At our Men’s Prayer Breakfast yesterday, during the prayer time when we were voicing our prayer intentions, a man prayed for his daughter who has cancer.
Recently, I sent my daughter some information on the priest who baptized her: Fr John Petrasko. At the time of her baptism on July 17, 1988, Fr Petrasko was the Chaplain at Misericordia University (known at that time as “College Misericordia”). Normally, she would have been baptized by the assistant pastor at Gate of Heaven Parish in Dallas. However, he was away that weekend, and Fr Petrasko was covering for him.

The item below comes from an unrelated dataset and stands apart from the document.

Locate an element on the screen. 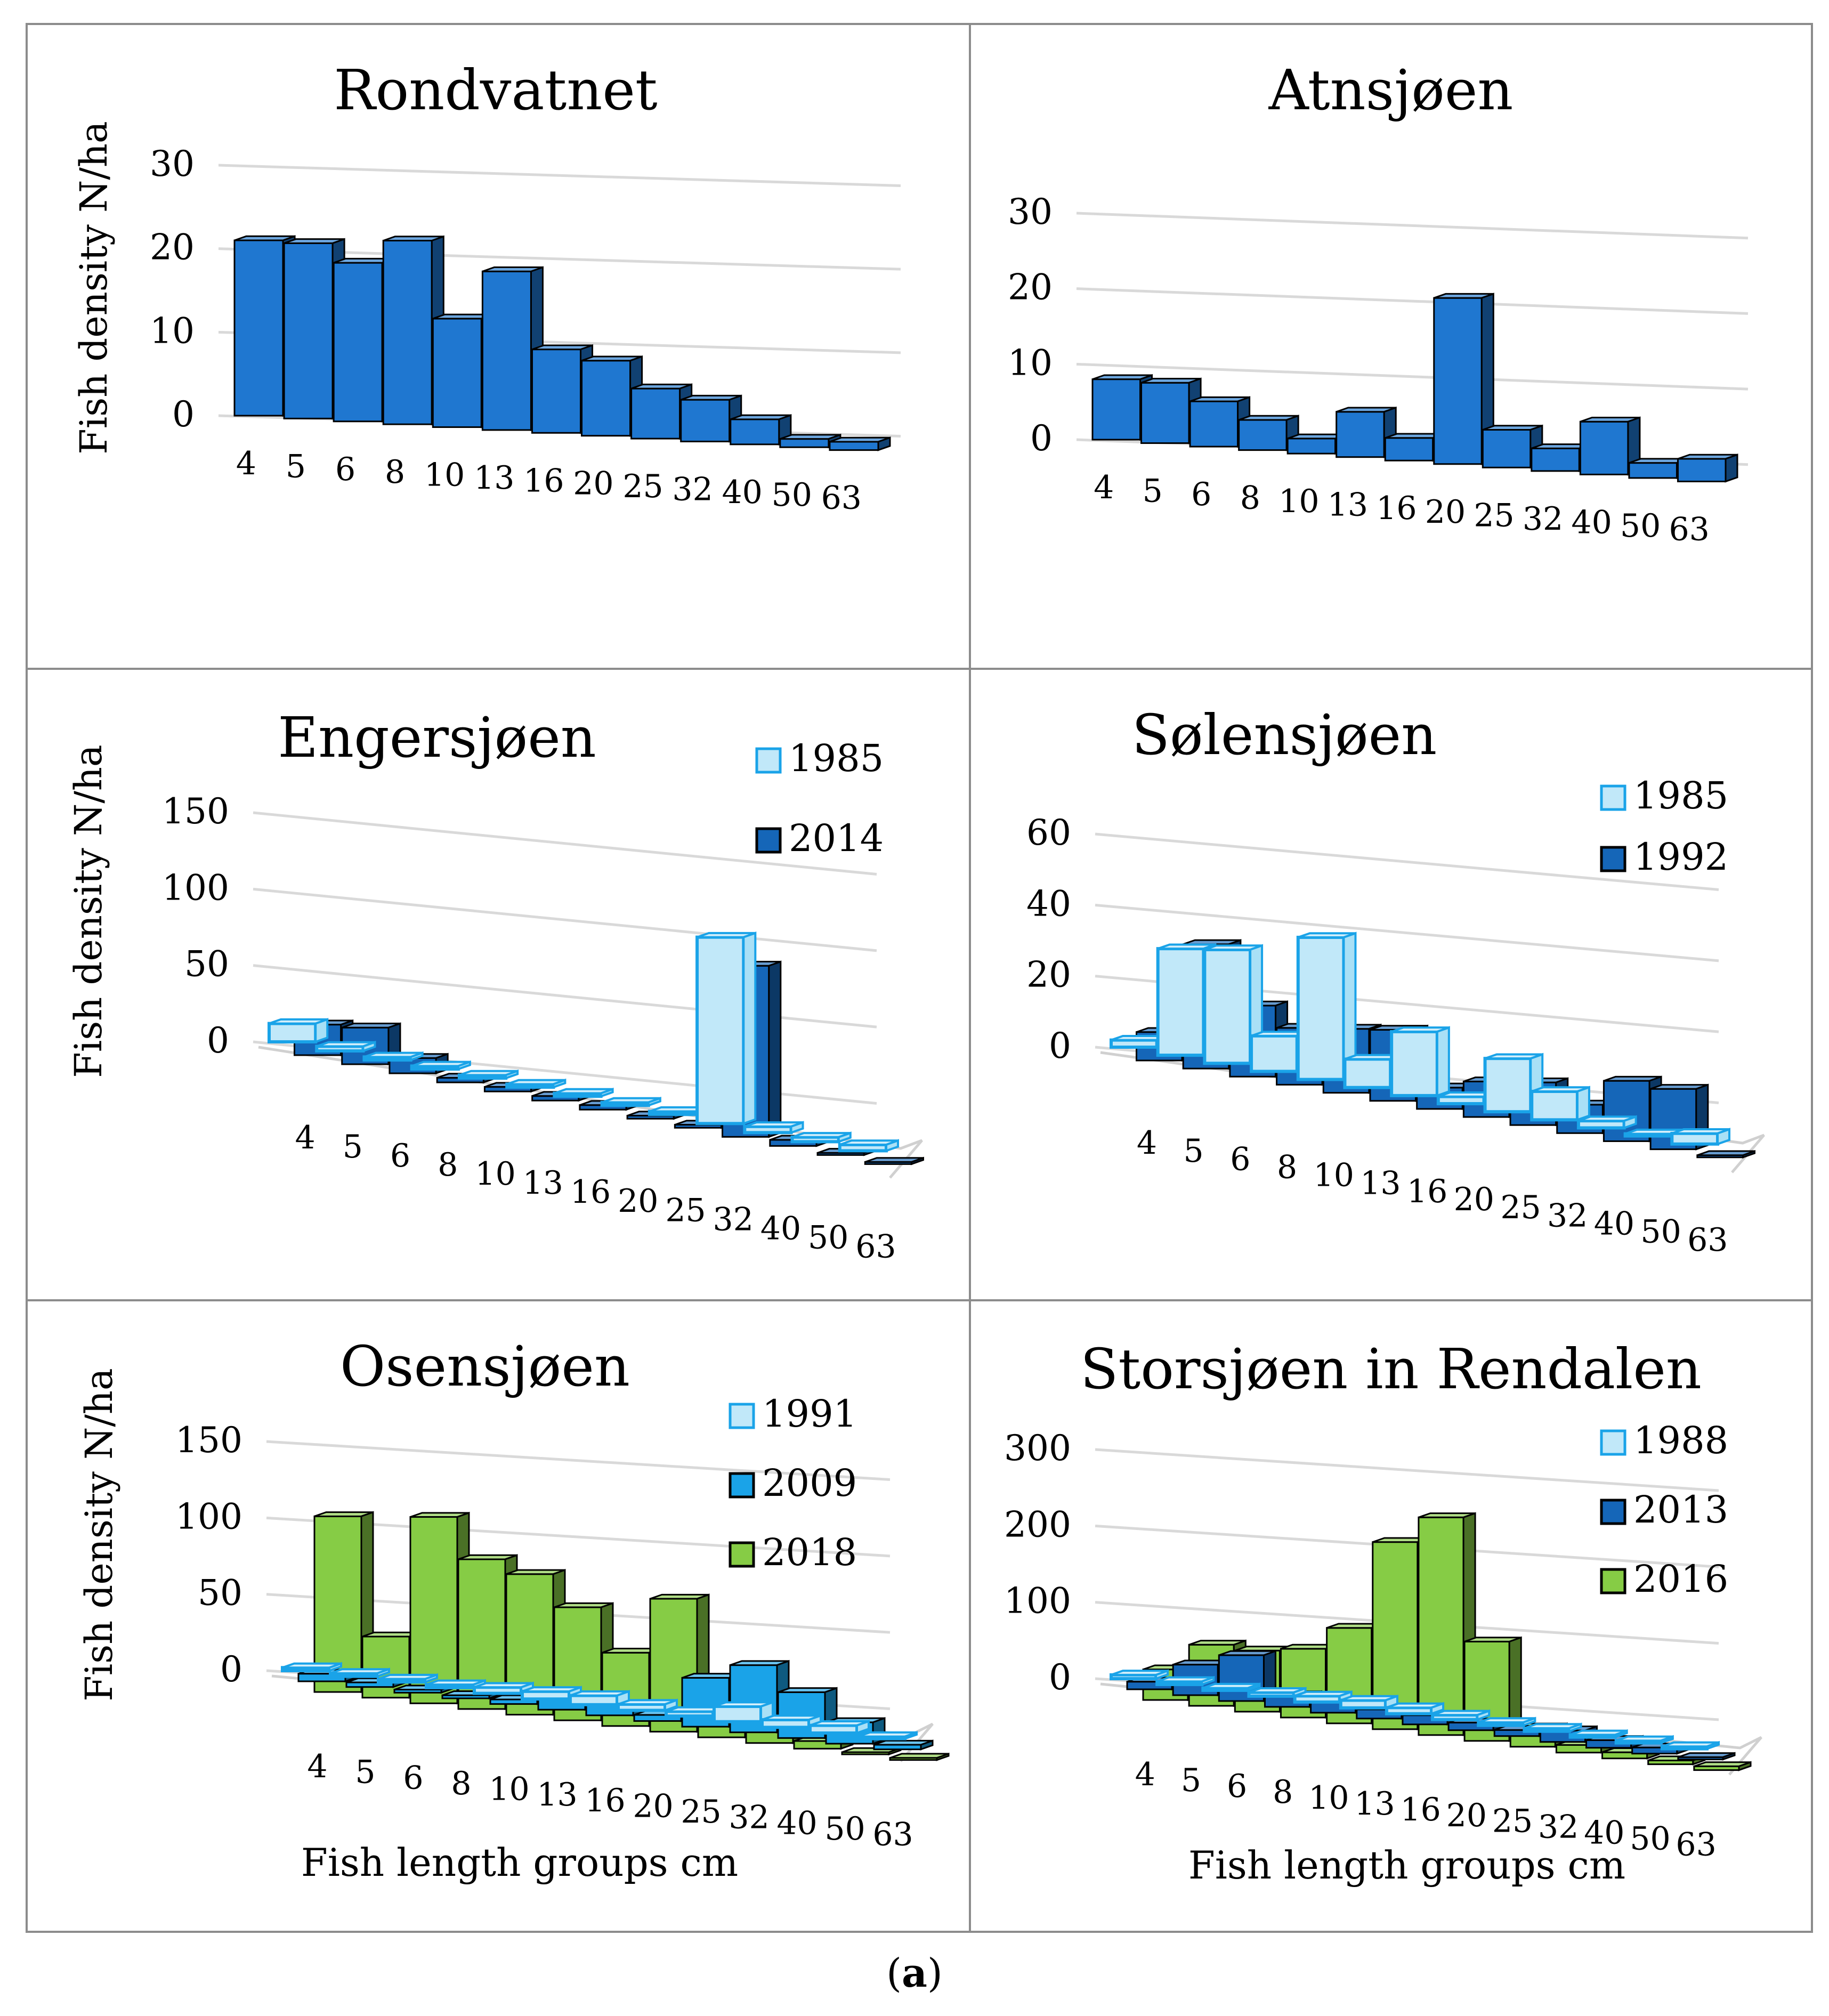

Two years after he baptized my daughter, Fr John Petrasko died of colon cancer at the young age of 36. He was in the hospital for several months leading up to his death. Though he and many others prayed for his healing, Fr Petrasko accepted his illness without bitterness or anger, but as part of God’s mysterious plan for his life. As he got closer to death, he was very frustrated by the fact that the pain medication caused him to be so woosy that he was unable to pray well.
At the post-baptism celebration, Fr Petrasko mentioned in conversation that, besides his work as a college chaplain and fill-in priest, he occasionally went to hear confessions and have Mass for the inmates at SCI-Retreat, the state prison along the Susquehanna River in Hunlock Creek.
I asked him if others were allowed to accompany him, and he responded that they were, but that they needed to be added to the visitors list prior to the visit. He told me the date of his next visit, and we made arrangements for me to go with him and Sr Julian Baird, who usually accompanied him.
I made two or three prison visits with Fr Petrasko. Fr Petrasko was a truly holy priest, who definitely had a personal relationship with Jesus. He said Mass very reverently. I witnessed firsthand the compassion and charity with which he treated the inmates, and the effusive gratitude that they expressed to him. He also treated the prison guards with due respect, addressing each of them as “Officer.” The casual conversations we shared as we traveled to-and-from the prison also revealed his personal holiness and self-giving love. (Unfortunately, I don’t remember any of his homily at the Baptism Mass).
Because of his holiness, I’m guessing that Fr Petrasko is in heaven now. The 30th anniversary of his ordination was this month. Since his life on earth was so short, he probably wants to continue his priestly ministry from heaven. This makes him an appropriate intercessor, a saint who probably eagerly awaits our requests for his help. I suppose his intercession might be most efficacious for those who have cancer, like he did. (Also, for priests we know who need healing or help!)
So, as we pray for the daughter of that man at the Prayer Breakfast, don’t hesitate to enlist Fr Petrasko’s help from heaven.